Extended Data Fig. 4: VEGF-C signals specifically in lymphatic endothelial cells in the meninges and deep cervical lymph nodes and provides survival benefits in a manner that depends on the administration time point.
From: VEGF-C-driven lymphatic drainage enables immunosurveillance of brain tumours
a, Gating strategy for LECs and BECs. b, Concatenated FACS plots of LECs and BECs from meninges and lymph nodes, depicting AKT phosphorylation intensity.
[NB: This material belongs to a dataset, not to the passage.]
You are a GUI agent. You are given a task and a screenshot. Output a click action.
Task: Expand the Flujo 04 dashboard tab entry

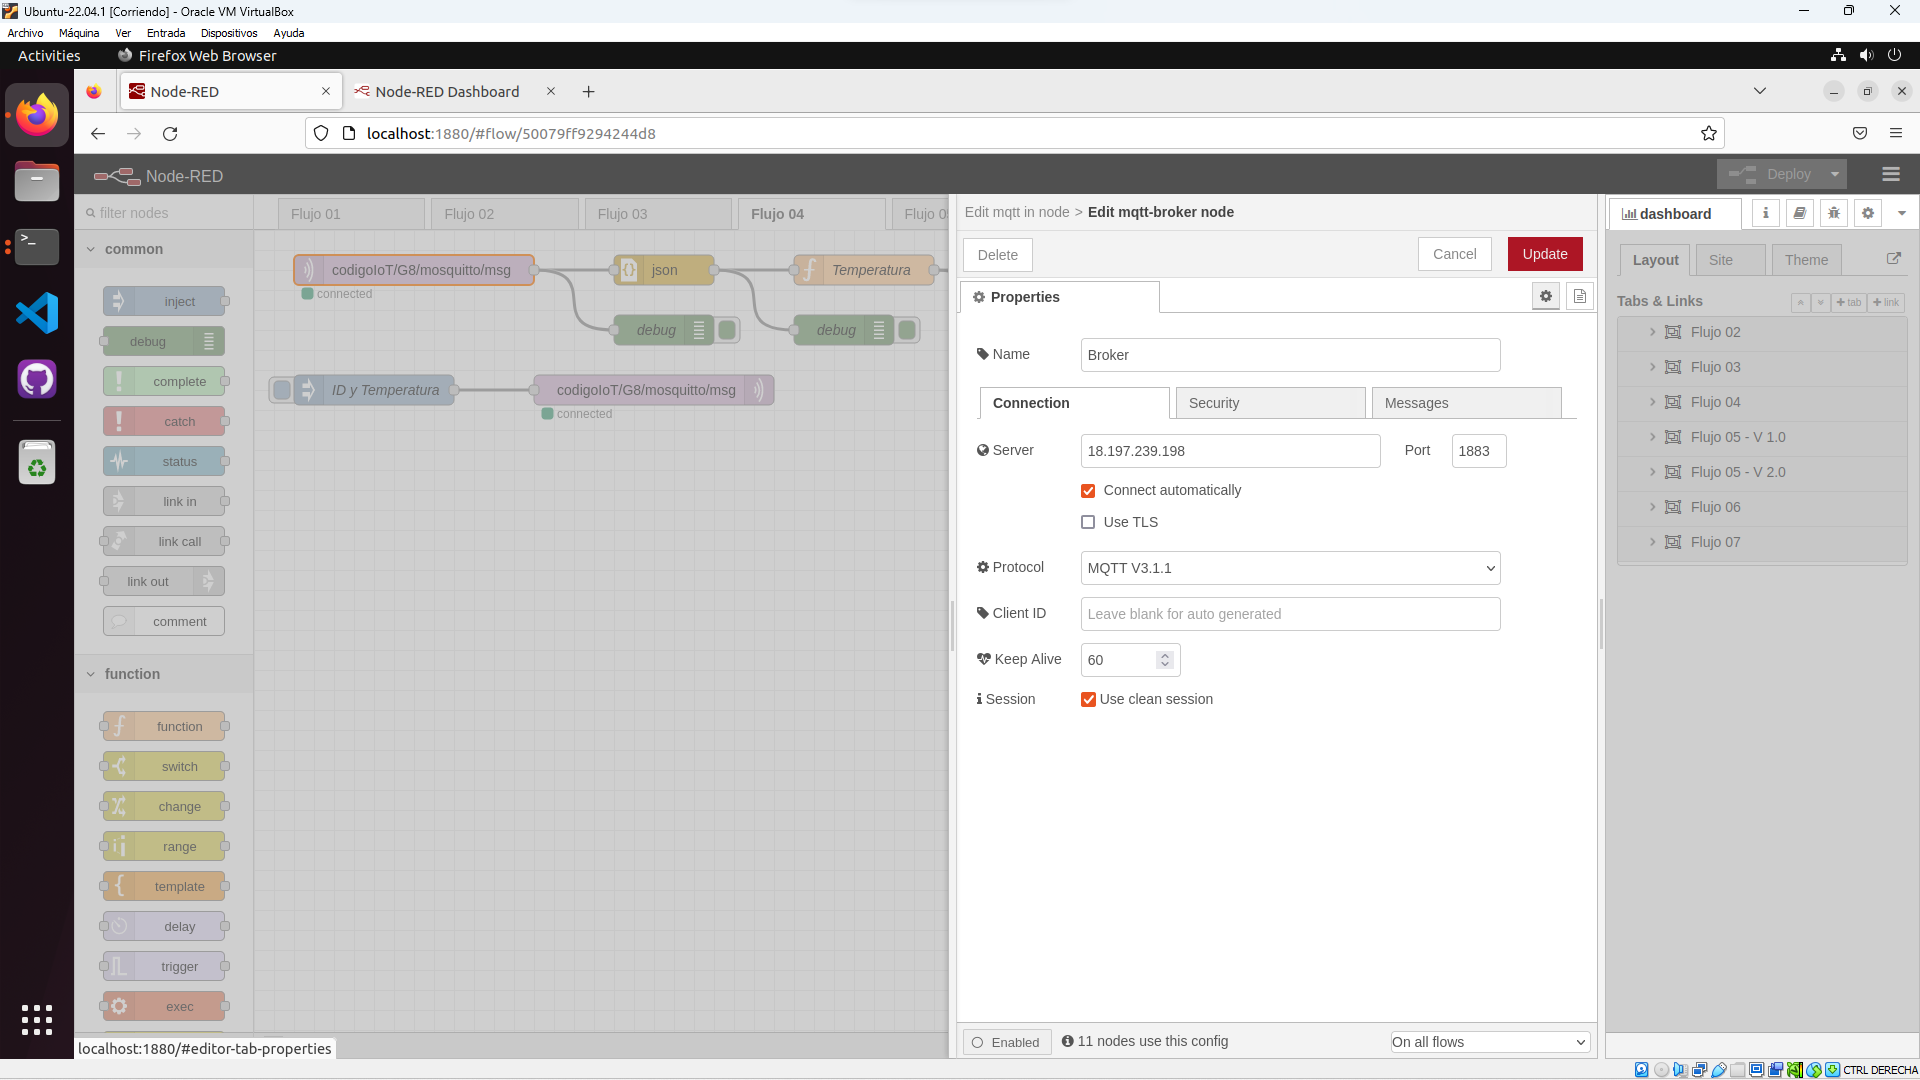tap(1652, 402)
The experiment was repeated independently with similar results. c, Quantification of the AKT(pS473)-positive population and mean fluorescence intensity (MFI) within LECs and BECs in the meninges and deep cervical lymph nodes (meninges: wild type, n = 5; AAV-VEGF-C, tumour + Luc mRNA, tumour + VEGFC mRNA, n = 8; lymph nodes: wild type, n = 5; AAV-VEGF-C, n = 8; tumour + Luc mRNA, n = 7; tumour + VEGFC mRNA, n = 8). d, Fluorescence microscopy images of deep cervical lymph nodes after treatment with VEGFC mRNA in tumour-bearing mice (CD31, red; LYVE1, green; DAPI, blue). e, Fluorescence microscopy images of meninges after treatment with VEGFC mRNA in tumour-bearing mice (CD31, red; LYVE1, green; DAPI, blue). The experiment was repeated independently with similar results. f–h, Mice were treated with AAV-VEGF-C or VEGFC mRNA at different time points relative to GL261-Luc tumour inoculation (day 0). Tumour growth kinetics (g, h) and survival (f) were monitored (n = 5 for all groups, no tx refers to mice receiving no treatment). Data are mean ± s.d. *P < 0.05; **P < 0.01; ***P < 0.001; ****P < 0.0001 (two-tailed unpaired Student’s t-test or two-sided log-rank Mantel–Cox test).